Neuer Bagle-Virus greift Unternehmen an

Der Bagle Virus hat sich in einer neuen Variante inkarniert. ‘Bagle.b.w’ wie er von F-Secure genannt wird, oder W32/Bagle.CB@MM laut McAfee, verbreitet sich nicht sonderlich schnell. Das Problem dabei ist, dass er hauptsächlich Unternehmens-PCs angreift und nur sehr schwer zu entdecken ist.

Sicherheitshersteller sehen darin den nächsten Schritt in der Evolution von Viren. Diese würden jetzt vermehrt auf die Ressourcen von Unternehmen zurückgreifen. Das sei zwar in der Regel schwieriger, als unbedarfte Privatpersonen an den Haken zu bekommen, doch lohne der Aufwand wegen der besseren Infrastruktur und eventuell wegen wertvoller Informationen über Unternehmen.

Bagle.b.w nutzt daher auch nicht klassische Einfalltore wie Instant Messaging oder Chatrooms, sondern greift über Web Services und SOCKS an, ein Protokoll, über das Client-Server-Anwendendungen Dienste der Firewall nutzen können. Damit ist die Malware auf Dienste gerichtet, die hauptsächlich im Unternehmensumfeld zu finden sind. Wie ein Forscher des finnischen Antiviren-Herstellers F-Secure erklärte, könne der Virus sogar als SOCKS v4/5 Proxy, als HTTP CONNECT Proxy oder als SMTP Relay agieren. Administratoren sollten daher den Traffic auf ihrem Netz dahingehend beobachten, ob nicht Informationen über diese Anwendungen in falsche Hände gelangen.

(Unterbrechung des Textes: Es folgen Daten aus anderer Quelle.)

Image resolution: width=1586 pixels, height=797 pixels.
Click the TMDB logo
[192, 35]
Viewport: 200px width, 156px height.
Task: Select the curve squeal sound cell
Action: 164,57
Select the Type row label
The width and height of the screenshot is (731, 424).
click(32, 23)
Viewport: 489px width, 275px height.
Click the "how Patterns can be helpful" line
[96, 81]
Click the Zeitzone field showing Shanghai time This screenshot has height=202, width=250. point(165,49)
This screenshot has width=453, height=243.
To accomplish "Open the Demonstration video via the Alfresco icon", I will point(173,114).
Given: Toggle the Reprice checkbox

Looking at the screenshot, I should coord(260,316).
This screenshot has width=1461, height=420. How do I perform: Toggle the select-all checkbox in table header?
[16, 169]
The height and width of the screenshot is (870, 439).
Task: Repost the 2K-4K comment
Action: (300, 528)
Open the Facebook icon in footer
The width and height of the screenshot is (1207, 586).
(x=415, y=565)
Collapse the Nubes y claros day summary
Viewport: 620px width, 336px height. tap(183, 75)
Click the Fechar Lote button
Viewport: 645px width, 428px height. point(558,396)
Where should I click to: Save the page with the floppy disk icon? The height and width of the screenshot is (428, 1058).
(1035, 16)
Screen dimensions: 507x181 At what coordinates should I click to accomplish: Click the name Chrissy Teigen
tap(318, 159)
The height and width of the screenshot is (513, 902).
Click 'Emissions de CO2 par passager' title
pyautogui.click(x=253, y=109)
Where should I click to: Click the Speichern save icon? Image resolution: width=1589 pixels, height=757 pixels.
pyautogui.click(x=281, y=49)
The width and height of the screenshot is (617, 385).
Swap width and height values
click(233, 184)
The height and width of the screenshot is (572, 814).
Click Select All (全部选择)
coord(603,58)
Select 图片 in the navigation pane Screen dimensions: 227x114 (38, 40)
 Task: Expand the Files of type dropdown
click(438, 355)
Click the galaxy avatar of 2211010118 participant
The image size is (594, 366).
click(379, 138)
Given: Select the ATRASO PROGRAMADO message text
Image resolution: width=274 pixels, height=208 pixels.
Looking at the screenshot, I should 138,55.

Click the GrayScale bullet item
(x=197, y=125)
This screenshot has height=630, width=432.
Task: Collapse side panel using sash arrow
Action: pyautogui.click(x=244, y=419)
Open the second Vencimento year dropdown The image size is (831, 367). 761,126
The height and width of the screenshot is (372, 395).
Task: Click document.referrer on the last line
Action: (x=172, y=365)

Um nicht so schnell entdeckt zu werden, vermeidet es die Software, sich an Adressen von Sicherheitsunternehmen zu verschicken. Es sei darüber hinaus ein neuer Trend bei den Virenschreibern festzustellen. Die Hacker wollen nicht mehr die großen Viren-Epedemien, sondern beschränken sich, etwa um Spam zu versenden, auf einige tausend infizierte Rechner. Auch werden die Viren tendenziell harmloser, um nicht zu viel Aufsehen zu erregen.